Your answer must be an exact copy of all the entries.

■ Exercise input ■
* * *

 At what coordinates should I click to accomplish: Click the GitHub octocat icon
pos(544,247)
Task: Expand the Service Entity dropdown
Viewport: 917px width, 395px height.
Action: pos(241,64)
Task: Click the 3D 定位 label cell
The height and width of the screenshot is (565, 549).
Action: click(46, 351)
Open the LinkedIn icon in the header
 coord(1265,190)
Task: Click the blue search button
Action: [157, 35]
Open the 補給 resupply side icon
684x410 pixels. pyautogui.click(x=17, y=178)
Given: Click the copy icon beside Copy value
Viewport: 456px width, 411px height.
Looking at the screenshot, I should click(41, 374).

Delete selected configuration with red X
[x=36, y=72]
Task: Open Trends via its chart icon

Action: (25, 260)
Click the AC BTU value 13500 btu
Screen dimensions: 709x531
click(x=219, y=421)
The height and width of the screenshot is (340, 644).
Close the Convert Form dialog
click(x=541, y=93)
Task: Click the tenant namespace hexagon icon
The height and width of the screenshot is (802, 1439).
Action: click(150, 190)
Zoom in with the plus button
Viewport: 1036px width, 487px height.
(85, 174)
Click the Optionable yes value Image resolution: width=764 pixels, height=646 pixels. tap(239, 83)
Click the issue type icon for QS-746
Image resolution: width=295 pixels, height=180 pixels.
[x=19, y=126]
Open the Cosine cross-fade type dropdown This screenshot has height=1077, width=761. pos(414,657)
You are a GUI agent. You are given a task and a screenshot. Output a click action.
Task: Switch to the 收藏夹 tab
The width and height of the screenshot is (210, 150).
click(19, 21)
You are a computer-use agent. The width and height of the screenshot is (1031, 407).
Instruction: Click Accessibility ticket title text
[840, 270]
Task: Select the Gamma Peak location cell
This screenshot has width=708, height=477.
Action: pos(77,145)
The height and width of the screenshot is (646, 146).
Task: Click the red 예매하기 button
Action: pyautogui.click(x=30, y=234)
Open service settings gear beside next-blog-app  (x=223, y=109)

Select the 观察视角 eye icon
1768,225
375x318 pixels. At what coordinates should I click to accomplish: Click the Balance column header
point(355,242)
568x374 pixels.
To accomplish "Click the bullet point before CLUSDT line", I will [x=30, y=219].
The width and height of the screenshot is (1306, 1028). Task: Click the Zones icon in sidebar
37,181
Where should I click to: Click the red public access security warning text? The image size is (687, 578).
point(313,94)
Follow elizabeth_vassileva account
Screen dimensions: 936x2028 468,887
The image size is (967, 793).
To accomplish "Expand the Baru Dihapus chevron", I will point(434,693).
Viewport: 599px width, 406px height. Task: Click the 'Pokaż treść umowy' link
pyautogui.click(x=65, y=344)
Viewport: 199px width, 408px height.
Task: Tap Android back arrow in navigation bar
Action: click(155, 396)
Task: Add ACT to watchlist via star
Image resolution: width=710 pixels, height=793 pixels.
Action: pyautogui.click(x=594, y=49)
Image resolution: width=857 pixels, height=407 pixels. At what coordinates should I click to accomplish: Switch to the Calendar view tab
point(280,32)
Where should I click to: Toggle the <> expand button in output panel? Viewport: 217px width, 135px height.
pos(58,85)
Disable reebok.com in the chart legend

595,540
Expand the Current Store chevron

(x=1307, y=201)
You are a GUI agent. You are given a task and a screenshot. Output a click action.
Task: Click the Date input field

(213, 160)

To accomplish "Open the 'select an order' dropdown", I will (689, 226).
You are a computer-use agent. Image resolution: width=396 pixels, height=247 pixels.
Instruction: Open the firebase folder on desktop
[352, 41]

* * *

■ Result of the task ■
 At what coordinates should I click to accomplish: Click the GitHub octocat icon
pos(544,247)
Task: Expand the Service Entity dropdown
Viewport: 917px width, 395px height.
Action: pos(241,64)
Task: Click the 3D 定位 label cell
The height and width of the screenshot is (565, 549).
Action: click(46, 351)
Open the LinkedIn icon in the header
 coord(1265,190)
Task: Click the blue search button
Action: [157, 35]
Open the 補給 resupply side icon
684x410 pixels. pyautogui.click(x=17, y=178)
Given: Click the copy icon beside Copy value
Viewport: 456px width, 411px height.
Looking at the screenshot, I should click(41, 374).

Delete selected configuration with red X
[x=36, y=72]
Task: Open Trends via its chart icon

Action: (25, 260)
Click the AC BTU value 13500 btu
Screen dimensions: 709x531
click(x=219, y=421)
The height and width of the screenshot is (340, 644).
Close the Convert Form dialog
click(x=541, y=93)
Task: Click the tenant namespace hexagon icon
The height and width of the screenshot is (802, 1439).
Action: click(150, 190)
Zoom in with the plus button
Viewport: 1036px width, 487px height.
(85, 174)
Click the Optionable yes value Image resolution: width=764 pixels, height=646 pixels. tap(239, 83)
Click the issue type icon for QS-746
Image resolution: width=295 pixels, height=180 pixels.
[x=19, y=126]
Open the Cosine cross-fade type dropdown This screenshot has height=1077, width=761. pos(414,657)
You are a GUI agent. You are given a task and a screenshot. Output a click action.
Task: Switch to the 收藏夹 tab
The width and height of the screenshot is (210, 150).
click(19, 21)
You are a computer-use agent. The width and height of the screenshot is (1031, 407).
Instruction: Click Accessibility ticket title text
[840, 270]
Task: Select the Gamma Peak location cell
This screenshot has width=708, height=477.
Action: pos(77,145)
The height and width of the screenshot is (646, 146).
Task: Click the red 예매하기 button
Action: pyautogui.click(x=30, y=234)
Open service settings gear beside next-blog-app  (x=223, y=109)

Select the 观察视角 eye icon
1768,225
375x318 pixels. At what coordinates should I click to accomplish: Click the Balance column header
point(355,242)
568x374 pixels.
To accomplish "Click the bullet point before CLUSDT line", I will [x=30, y=219].
The width and height of the screenshot is (1306, 1028). Task: Click the Zones icon in sidebar
37,181
Where should I click to: Click the red public access security warning text? The image size is (687, 578).
point(313,94)
Follow elizabeth_vassileva account
Screen dimensions: 936x2028 468,887
The image size is (967, 793).
To accomplish "Expand the Baru Dihapus chevron", I will point(434,693).
Viewport: 599px width, 406px height. Task: Click the 'Pokaż treść umowy' link
pyautogui.click(x=65, y=344)
Viewport: 199px width, 408px height.
Task: Tap Android back arrow in navigation bar
Action: click(155, 396)
Task: Add ACT to watchlist via star
Image resolution: width=710 pixels, height=793 pixels.
Action: pyautogui.click(x=594, y=49)
Image resolution: width=857 pixels, height=407 pixels. At what coordinates should I click to accomplish: Switch to the Calendar view tab
point(280,32)
Where should I click to: Toggle the <> expand button in output panel? Viewport: 217px width, 135px height.
pos(58,85)
Disable reebok.com in the chart legend

595,540
Expand the Current Store chevron

(x=1307, y=201)
You are a GUI agent. You are given a task and a screenshot. Output a click action.
Task: Click the Date input field

(213, 160)

To accomplish "Open the 'select an order' dropdown", I will (689, 226).
You are a computer-use agent. Image resolution: width=396 pixels, height=247 pixels.
Instruction: Open the firebase folder on desktop
[352, 41]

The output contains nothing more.